* [DOCUMENTFRAGMENT]
====

Dr. Van der Hoeven meent dat de figuur van satan vooral gevormd is in de apocalyptische context van de tijd tussen het Oude en Nieuwe Testament.

Nieuwe Testament
In het Nieuwe Testament is satan volop aanwezig. Hij is de machtige tegenstander van het koninkrijk van God, wat vooral naar voren komt in de verzoeking van Jezus in de woestijn: zoals het niet mogelijk was dat Jezus door de dood gehouden zou worden, zo was het evenmin mogelijk dat Hij in zonde zou vallen, maar Hij moest dat zelf door de strijd heen realiseren.
Wat de leer van de engelenval betreft, zegt dr. Van der Hoeven dat de tekst die het meest naar voren wordt gebracht als bewijsplaats, Johannes 8 : 44, daar waarschijnlijk toch geen bewijs voor is, ook al is het mogelijk dat er een echo van de idee van de engelenval in gehoord kan worden.
De vraag komt bij mij op of dr. Van der Hoeven geheel recht doet aan de inspiratie van de Schrift als hij zegt dat de figuur van satan in het boek Openbaring voor Johannes onmisbaar is om de grote macht van het kwaad te stipuleren (blz. 207). Komen de visioenen op in Johannes' geest of zijn ze openbaring van Boven?
Hoofdlijn is dat satan door het werk van Christus de beslissende slag heeft verloren, maar dat de strijd voortduurt tot de definitieve overwinning er zal zijn bij de wederkomst van Christus.

Chaotiserend
Het zou te ver voeren om een samenvatting te geven van het gehele boek. Zo bijvoorbeeld over wat het zegt van de Apostolische Vaders, de Apologeten, de doopritus in de Oude Kerk waarin de duiveluitdrijving een plaats kreeg, de schilderingen van Jeroen Bosch in de Middeleeuwen, de heksenvervolgingen en de inquisitie (waarbij de kerk, in plaats van het kwaad te bestrijden, juist een instrument in de handen van satan werd). Maarten Luther en zijn aanvechtingen door de duivel, de Verlichting (Kant), die het einde van het geloof in de werkelijkheid van satan inluidt, en Schleiermacher.

====

* [GESTELDE OPGAVE 1]
Typ uit het fragment over satan alles over van "Wat de leer" tot en met "wederkomst van Christus.", precies zoals het er staat.

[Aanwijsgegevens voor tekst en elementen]
====

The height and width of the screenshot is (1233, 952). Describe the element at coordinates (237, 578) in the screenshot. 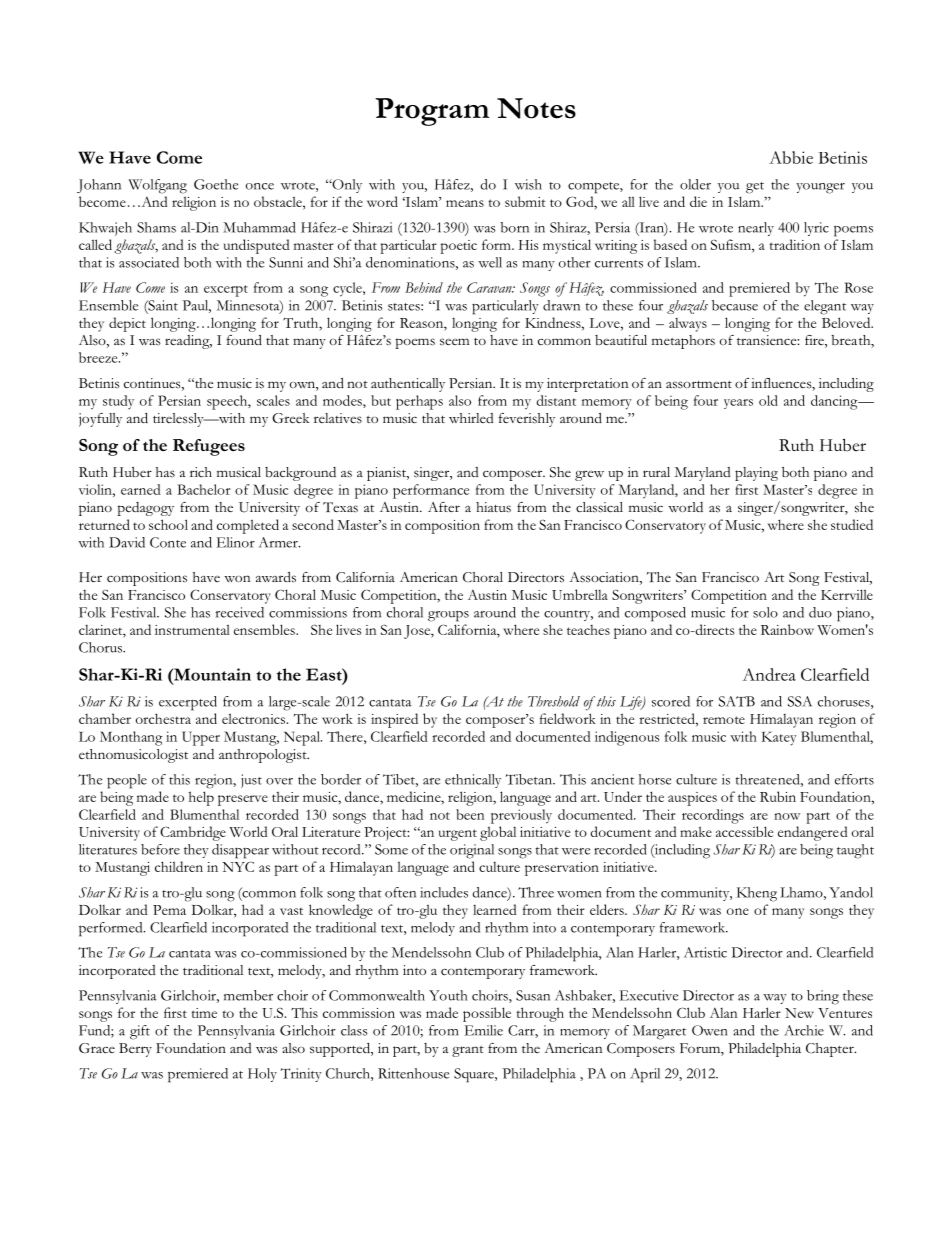

I see `won` at that location.
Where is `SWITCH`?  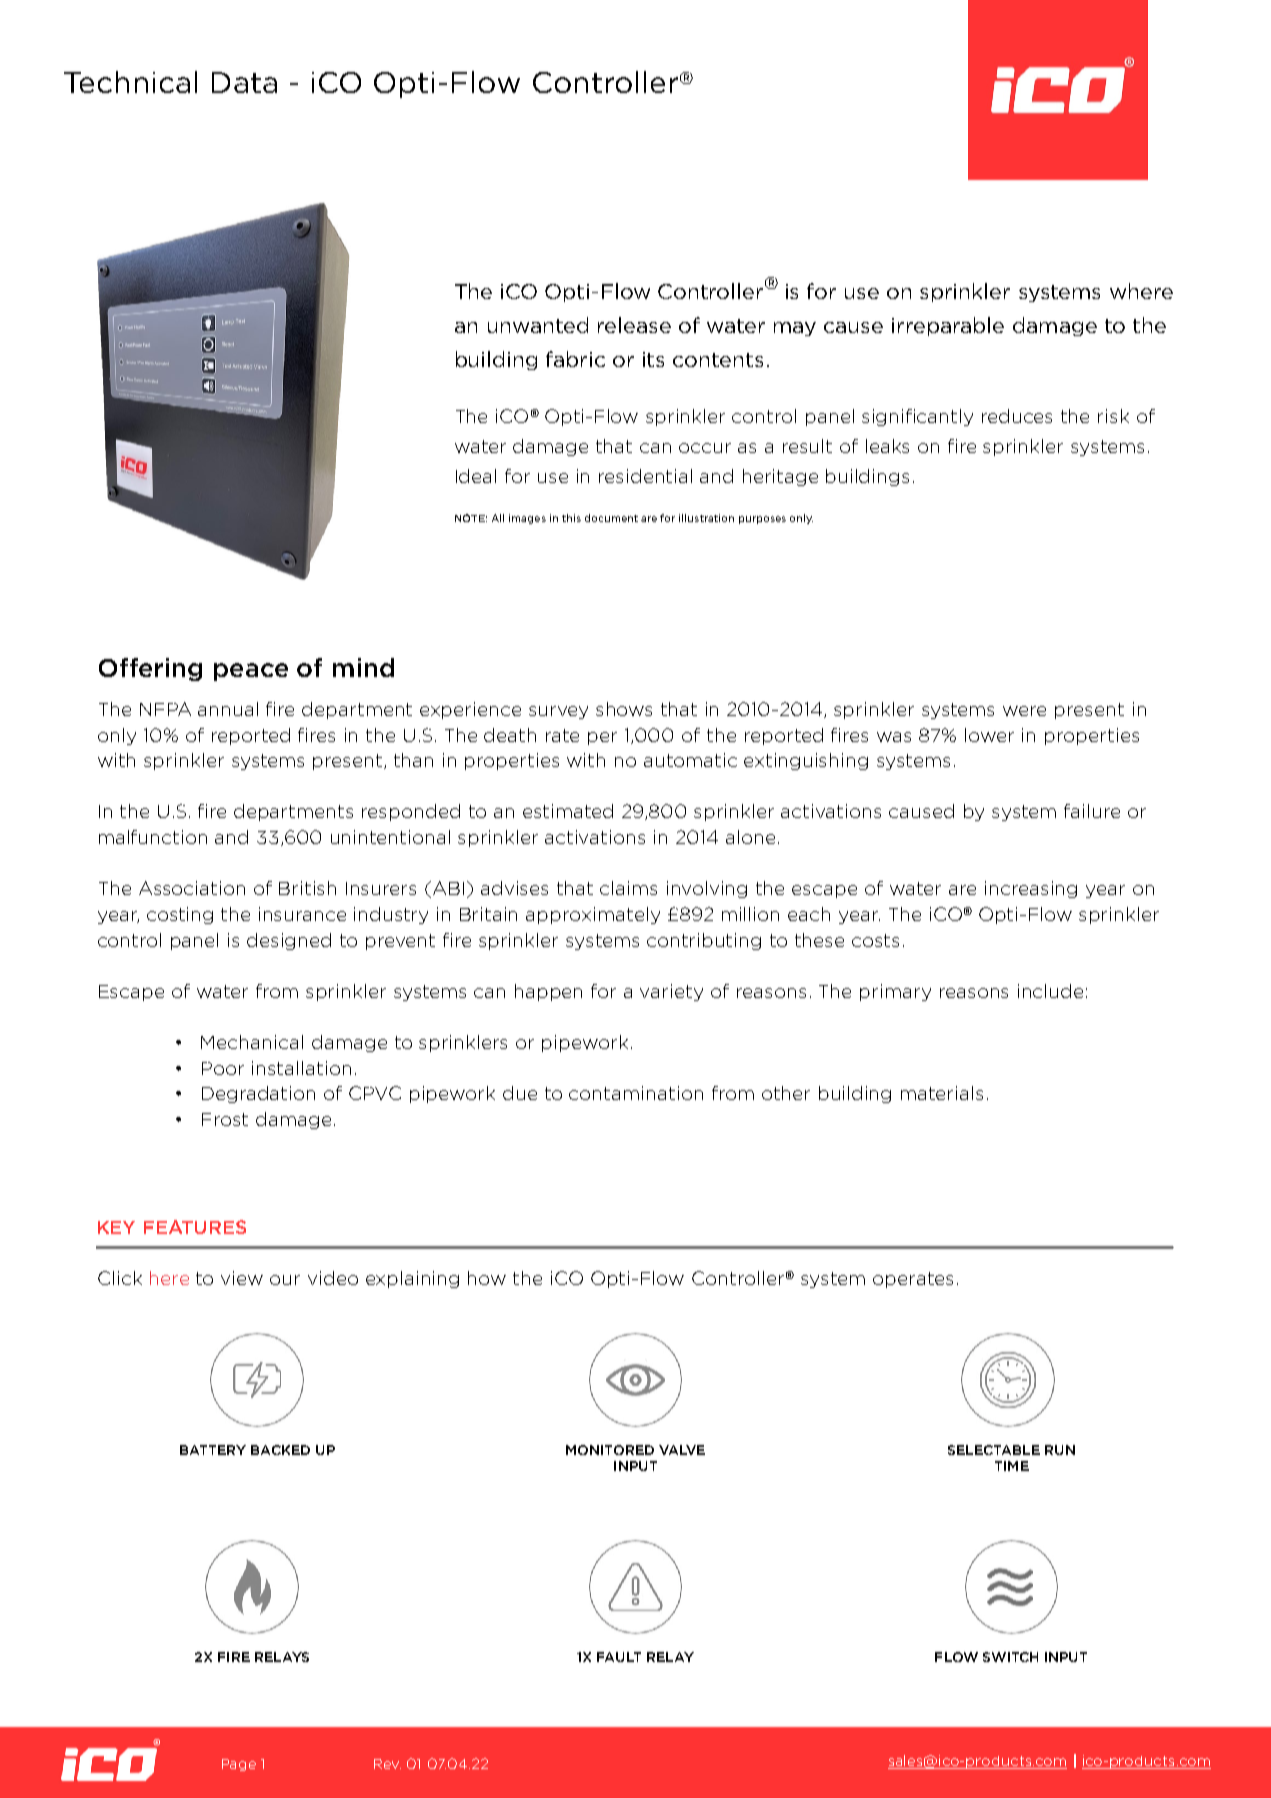
SWITCH is located at coordinates (1010, 1657).
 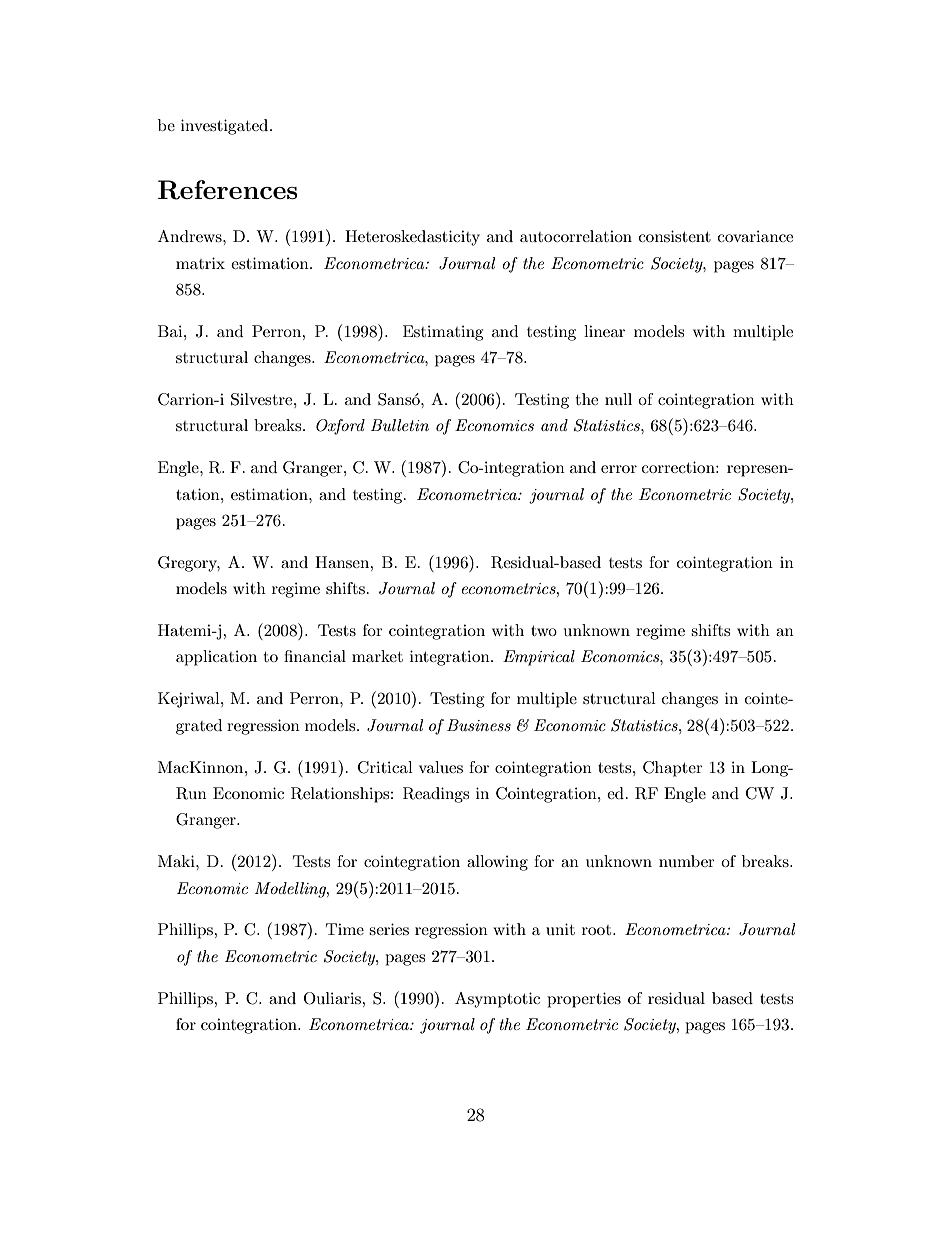 What do you see at coordinates (226, 127) in the screenshot?
I see `investigated` at bounding box center [226, 127].
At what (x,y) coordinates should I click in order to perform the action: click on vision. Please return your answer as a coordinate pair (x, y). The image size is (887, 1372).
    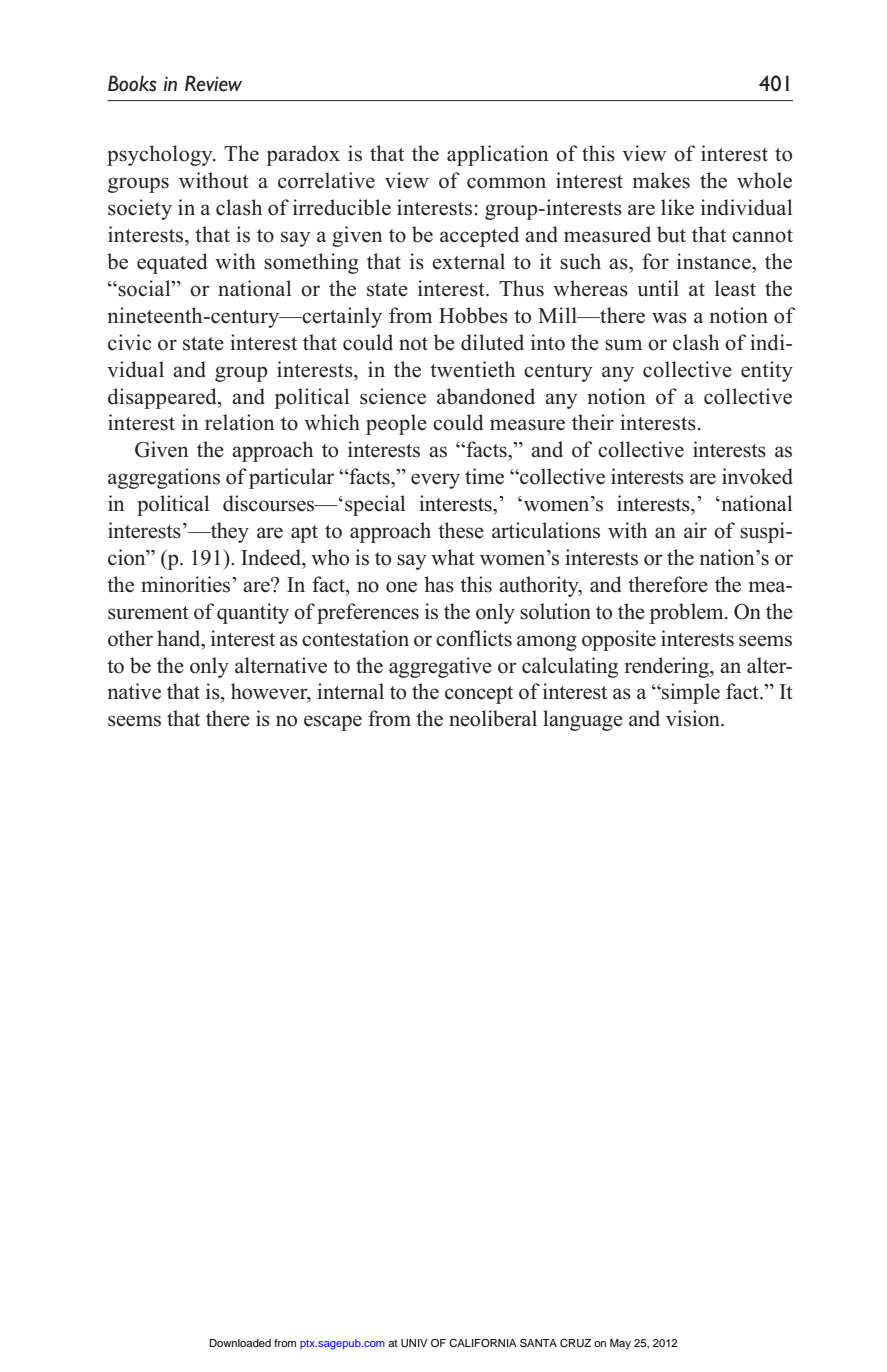
    Looking at the image, I should click on (694, 718).
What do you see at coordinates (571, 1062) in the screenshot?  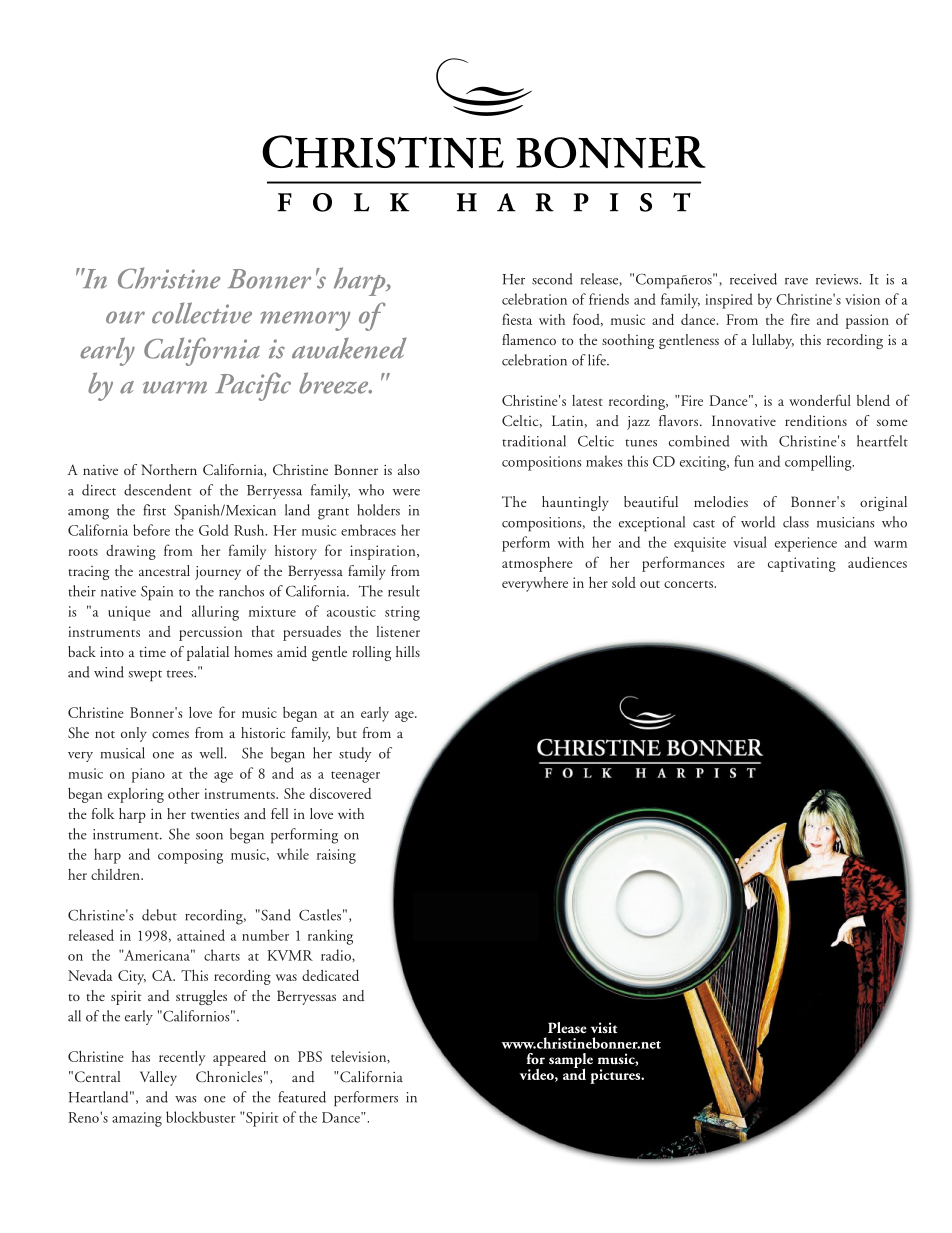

====

* [GESTELDE OPGAVE 2]
Neem de lijst over vanaf het begin tot en met de regel met "center [226, 127]." en zet daarin "Identify" in plaats van "Describe", verder ongewijzigd. Laat de afbeeldingen weg.

* [VOLLEDIGE UITVOER 1]
Wat de leer van de engelenval betreft, zegt dr. Van der Hoeven dat de tekst die het meest naar voren wordt gebracht als bewijsplaats, Johannes 8 : 44, daar waarschijnlijk toch geen bewijs voor is, ook al is het mogelijk dat er een echo van de idee van de engelenval in gehoord kan worden.
De vraag komt bij mij op of dr. Van der Hoeven geheel recht doet aan de inspiratie van de Schrift als hij zegt dat de figuur van satan in het boek Openbaring voor Johannes onmisbaar is om de grote macht van het kwaad te stipuleren (blz. 207). Komen de visioenen op in Johannes' geest of zijn ze openbaring van Boven?
Hoofdlijn is dat satan door het werk van Christus de beslissende slag heeft verloren, maar dat de strijd voortduurt tot de definitieve overwinning er zal zijn bij de wederkomst van Christus.

* [VOLLEDIGE UITVOER 2]
The height and width of the screenshot is (1233, 952). Identify the element at coordinates (237, 578) in the screenshot. 

I see `won` at that location.
Where is `SWITCH`?  
SWITCH is located at coordinates (1010, 1657).
  What do you see at coordinates (226, 127) in the screenshot?
I see `investigated` at bounding box center [226, 127].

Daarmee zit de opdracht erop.